■ Исходный текст:

..........

Для этих разбойников печати нет ничего такого, что не
годилось бы как средство к его грязной цели.
Он постарается проникнуть в самые интимные семейные
обстоятельства и не успокоится до тех пор, пока в своих гнусных
поисках не найдет какой-нибудь мелочи, которую он раздует в
тысячу крат и использует для того, чтобы нанести удар своей
несчастной жертве. А если несмотря на все изыскания он не
найдет ни в общественной ни в частной жизни своего противника
ничего такого, что можно было бы использовать, тогда этот
негодяй прибегнет к простой выдумке. И он при этом твердо
убежден, что если даже последует тысяча опровержений, все равно
кое-что останется. От простого повторения что-нибудь да
прилипнет к жертве. При этом такой мерзавец никогда не
действует так, чтобы его мотивы было легко понять и
разоблачить. Боже упаси! Он всегда напустит на себя серьезность
и "объективность". Он будет болтать об обязанностях журналиста
и т. п. Более того, он будет говорить о журналистской "чести" -
в особенности, если получит возможность выступать на заседаниях
съездов и конгрессов, т. е. будет иметь возможность
воспользоваться теми поводами, вокруг которых эти насекомые
собираются в особенно большом числе.
Именно эти негодяи более чем на две трети фабрикуют так
называемое "общественное мнение". Из этой именно грязной пены
потом выходит парламентская Афродита.
Чтобы подробно обрисовать это действо во всей его
невероятной лживости, нужно было бы написать целые Томы. Мне
кажется однако, что достаточно хотя бы только поверхностно
познакомиться с этой прессой и с этим парламентаризмом, чтобы
понять, насколько бессмыслен весь этот институт.
Чтобы понять бессмысленность и опасность этого
человеческого заблуждения, лучше всего сопоставить
вышеочерченный мною демократический парламентаризм с
демократией истинно германского образца.

..........

■ Условие задания: Перепишите отрывок текста о прессе и парламентаризме от слов «Чтобы понять бессмысленность» до слов «истинно германского образца.» включительно, заменив «бессмысленность» на «абсурдность». Записи с текстом никак не связаны.

■ Записи:
..........

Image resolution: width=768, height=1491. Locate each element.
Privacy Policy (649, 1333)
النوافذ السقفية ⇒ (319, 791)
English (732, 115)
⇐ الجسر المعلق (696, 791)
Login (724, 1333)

..........

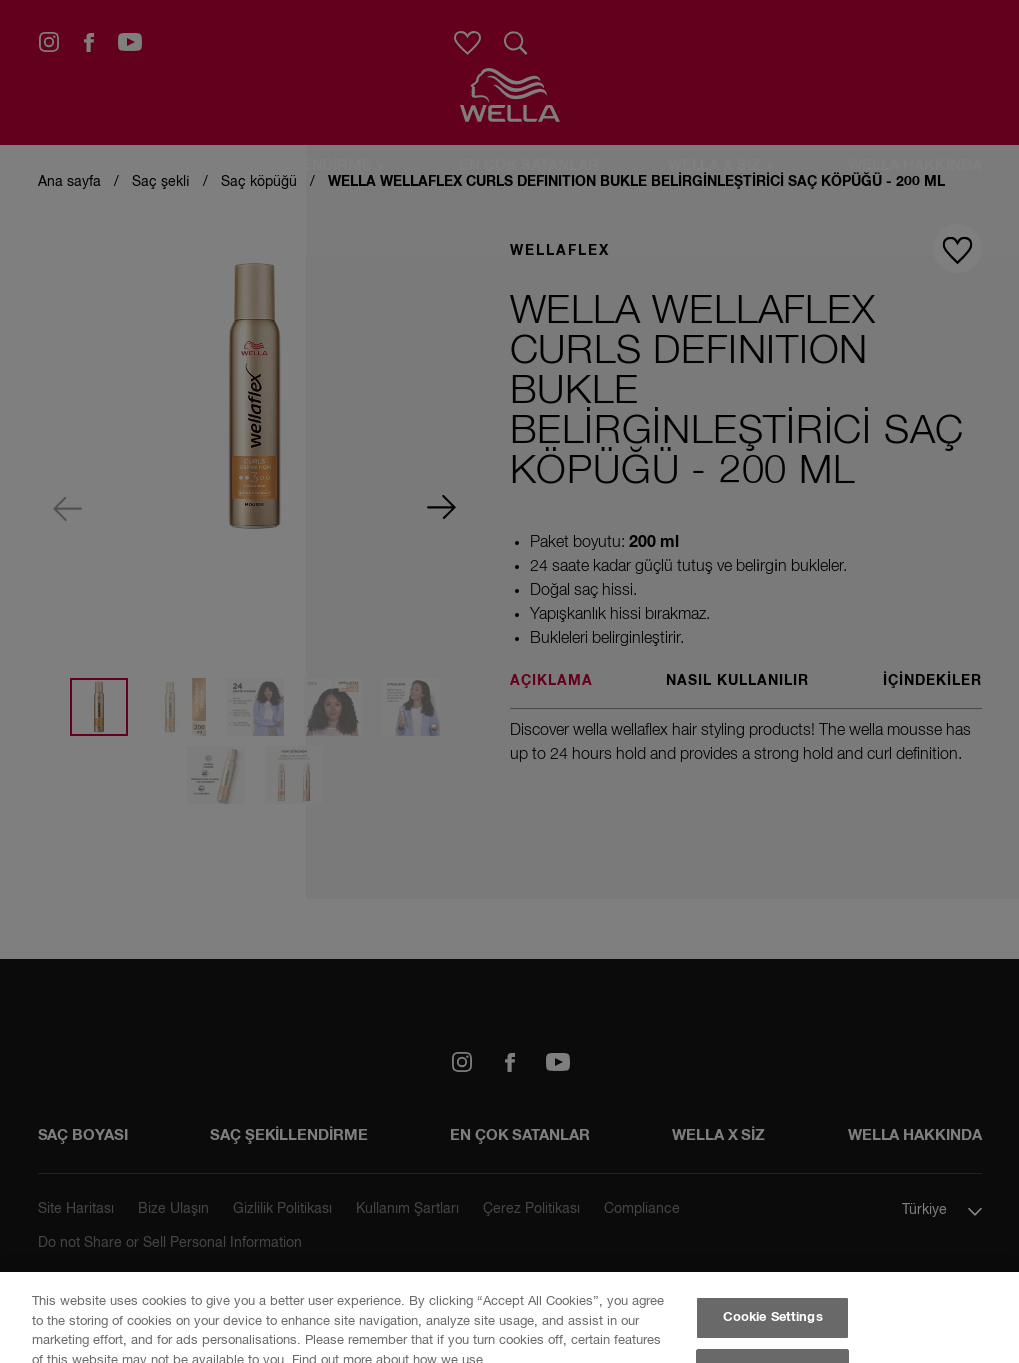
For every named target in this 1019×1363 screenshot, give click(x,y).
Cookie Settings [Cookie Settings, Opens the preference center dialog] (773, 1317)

..........

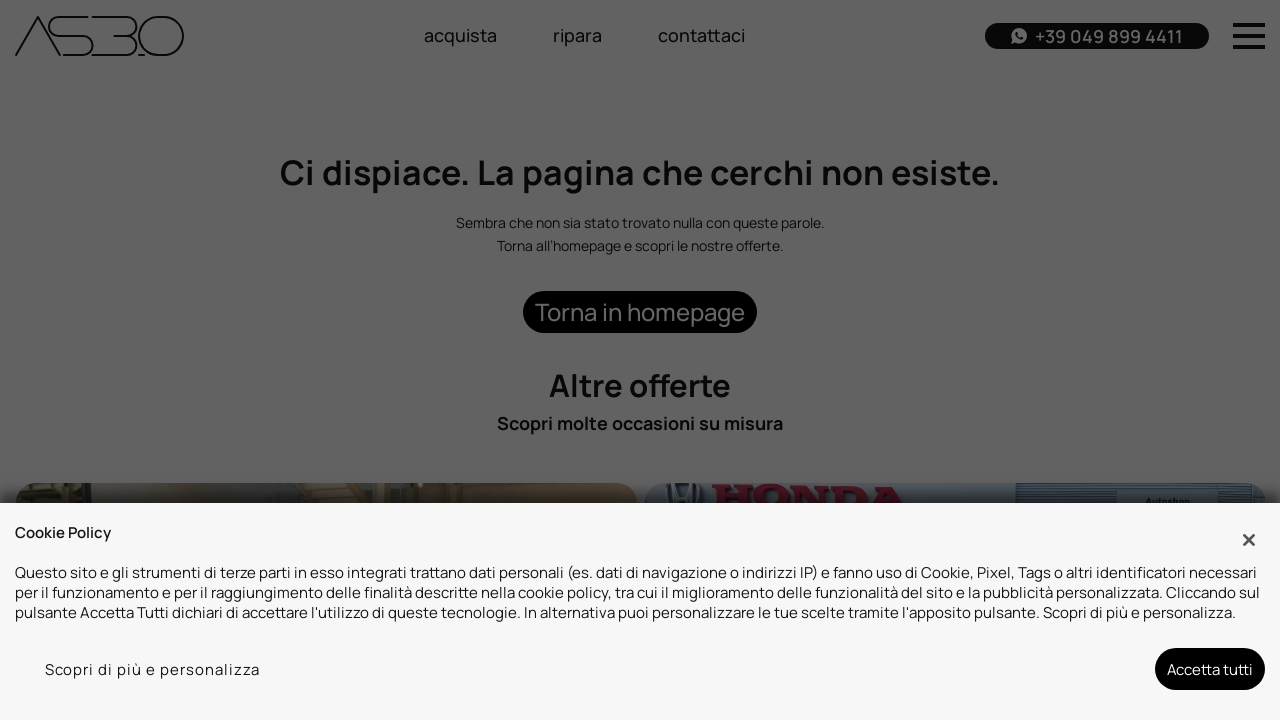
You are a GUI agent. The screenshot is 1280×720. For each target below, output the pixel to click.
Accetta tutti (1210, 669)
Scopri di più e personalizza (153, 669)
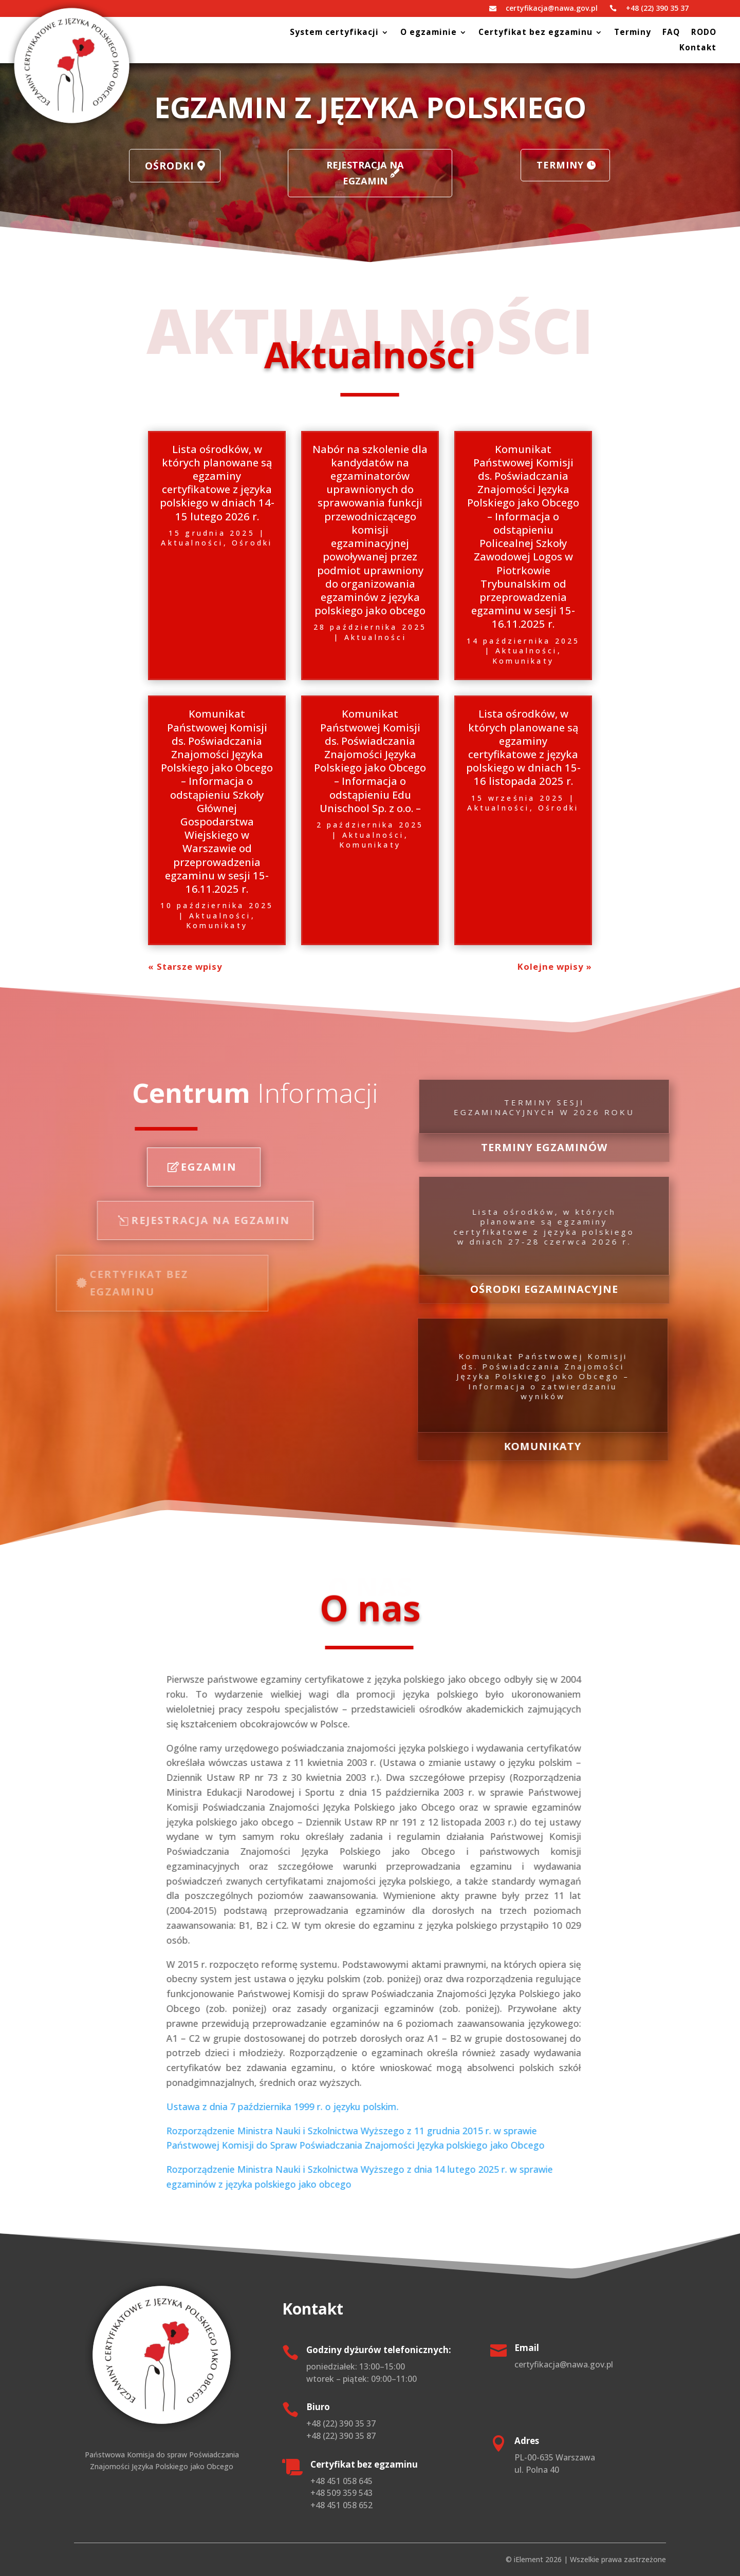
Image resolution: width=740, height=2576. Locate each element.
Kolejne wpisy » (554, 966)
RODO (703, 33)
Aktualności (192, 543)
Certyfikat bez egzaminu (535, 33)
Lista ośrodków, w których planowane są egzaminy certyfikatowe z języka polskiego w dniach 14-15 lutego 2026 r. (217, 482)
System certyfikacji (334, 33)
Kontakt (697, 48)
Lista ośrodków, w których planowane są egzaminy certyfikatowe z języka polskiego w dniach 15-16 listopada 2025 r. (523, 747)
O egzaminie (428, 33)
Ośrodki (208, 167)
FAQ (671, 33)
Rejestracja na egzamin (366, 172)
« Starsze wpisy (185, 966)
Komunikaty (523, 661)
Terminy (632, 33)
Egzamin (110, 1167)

..........

■ Ответ:
Чтобы понять абсурдность и опасность этого
человеческого заблуждения, лучше всего сопоставить
вышеочерченный мною демократический парламентаризм с
демократией истинно германского образца.